Ideally, if you are able to get 1000 true fans, they will purchase anything and everything you will produce. Think about it. If you create a course that you want to sell for $100 online. If you have 1000 true fans that want to purchase anything you put out, you just got yourself a $100,000 business.

Step 6: Time To Socialize

Social media has been the new hype over the past few years and yet, most small businesses are leaving it off of the table when discussing key marketing strategies for their business.

Social media is a way for you to communicate directly to your target audience, authentically.

The first step when implementing a social media marketing plan is determining which social media platform will most likely reach your key customers and prospects.

This could be 1, 2 or maybe even 3 different platforms, but you need to put in a little bit of research to determine which outlet you should target first.

With whatever niche you fall into, do your research to make sure you stay on top of what you think.

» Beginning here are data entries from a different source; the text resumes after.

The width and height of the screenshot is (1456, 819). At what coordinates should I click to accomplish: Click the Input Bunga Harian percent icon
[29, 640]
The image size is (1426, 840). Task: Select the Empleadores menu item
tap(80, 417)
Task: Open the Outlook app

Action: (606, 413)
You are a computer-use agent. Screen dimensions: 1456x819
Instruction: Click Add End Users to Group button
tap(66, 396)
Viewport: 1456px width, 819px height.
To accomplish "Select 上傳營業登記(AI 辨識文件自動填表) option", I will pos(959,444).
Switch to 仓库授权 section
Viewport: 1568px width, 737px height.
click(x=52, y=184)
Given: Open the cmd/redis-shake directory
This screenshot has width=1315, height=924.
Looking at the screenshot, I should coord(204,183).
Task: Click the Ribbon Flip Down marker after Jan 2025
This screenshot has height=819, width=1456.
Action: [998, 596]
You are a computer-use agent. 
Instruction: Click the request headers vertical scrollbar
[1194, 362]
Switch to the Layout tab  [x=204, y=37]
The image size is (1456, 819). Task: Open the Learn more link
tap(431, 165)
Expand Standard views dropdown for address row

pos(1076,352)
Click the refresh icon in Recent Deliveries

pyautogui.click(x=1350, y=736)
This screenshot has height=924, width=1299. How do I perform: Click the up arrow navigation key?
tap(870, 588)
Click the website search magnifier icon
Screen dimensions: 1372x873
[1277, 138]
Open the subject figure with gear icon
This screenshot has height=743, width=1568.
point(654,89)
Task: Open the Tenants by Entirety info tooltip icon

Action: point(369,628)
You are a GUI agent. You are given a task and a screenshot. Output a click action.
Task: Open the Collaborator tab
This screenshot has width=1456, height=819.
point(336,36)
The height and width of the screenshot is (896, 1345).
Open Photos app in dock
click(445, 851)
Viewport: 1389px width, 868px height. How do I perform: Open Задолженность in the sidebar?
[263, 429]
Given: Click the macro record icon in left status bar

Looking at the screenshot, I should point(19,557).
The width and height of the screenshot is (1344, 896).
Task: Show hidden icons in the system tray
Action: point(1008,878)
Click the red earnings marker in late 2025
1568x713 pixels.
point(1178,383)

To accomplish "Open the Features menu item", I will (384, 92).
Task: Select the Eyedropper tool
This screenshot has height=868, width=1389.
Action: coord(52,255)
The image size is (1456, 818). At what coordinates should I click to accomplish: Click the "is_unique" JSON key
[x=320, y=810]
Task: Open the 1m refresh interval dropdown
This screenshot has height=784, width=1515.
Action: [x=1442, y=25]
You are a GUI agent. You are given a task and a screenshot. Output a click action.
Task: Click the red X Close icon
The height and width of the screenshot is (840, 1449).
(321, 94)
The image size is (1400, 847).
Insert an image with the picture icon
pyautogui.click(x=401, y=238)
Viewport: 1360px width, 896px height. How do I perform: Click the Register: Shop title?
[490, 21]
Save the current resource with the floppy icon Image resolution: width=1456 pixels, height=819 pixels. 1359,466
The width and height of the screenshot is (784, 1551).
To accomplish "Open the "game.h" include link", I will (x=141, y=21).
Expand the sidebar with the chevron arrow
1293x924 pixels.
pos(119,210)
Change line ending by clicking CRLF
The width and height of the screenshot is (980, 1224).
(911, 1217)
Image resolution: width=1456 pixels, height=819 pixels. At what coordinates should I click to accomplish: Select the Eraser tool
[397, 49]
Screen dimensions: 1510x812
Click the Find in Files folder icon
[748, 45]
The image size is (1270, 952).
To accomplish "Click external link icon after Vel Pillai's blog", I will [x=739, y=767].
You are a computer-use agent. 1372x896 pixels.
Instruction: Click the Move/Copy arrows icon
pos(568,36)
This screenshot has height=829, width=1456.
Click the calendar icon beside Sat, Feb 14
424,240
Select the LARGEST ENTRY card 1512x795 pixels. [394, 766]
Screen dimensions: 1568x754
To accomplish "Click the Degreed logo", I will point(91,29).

Step 7: Track Your Results

Ultimately, the biggest driver in determining whether personal brand development is working, is the number of meetings you’ve booked each week and from what sources are these coming from.

It is essential to keep track of exactly how much time and dollars you are spending towards your marketing strategy. Then, make the determination on which outlets are working, and which ones need to be updated or scratched out completely.

The key to implementing a successful personal brand online, is to ask yourself at the end of the day:

How many prospective customers have you met with in the last 7 days and from which outlet did they come from?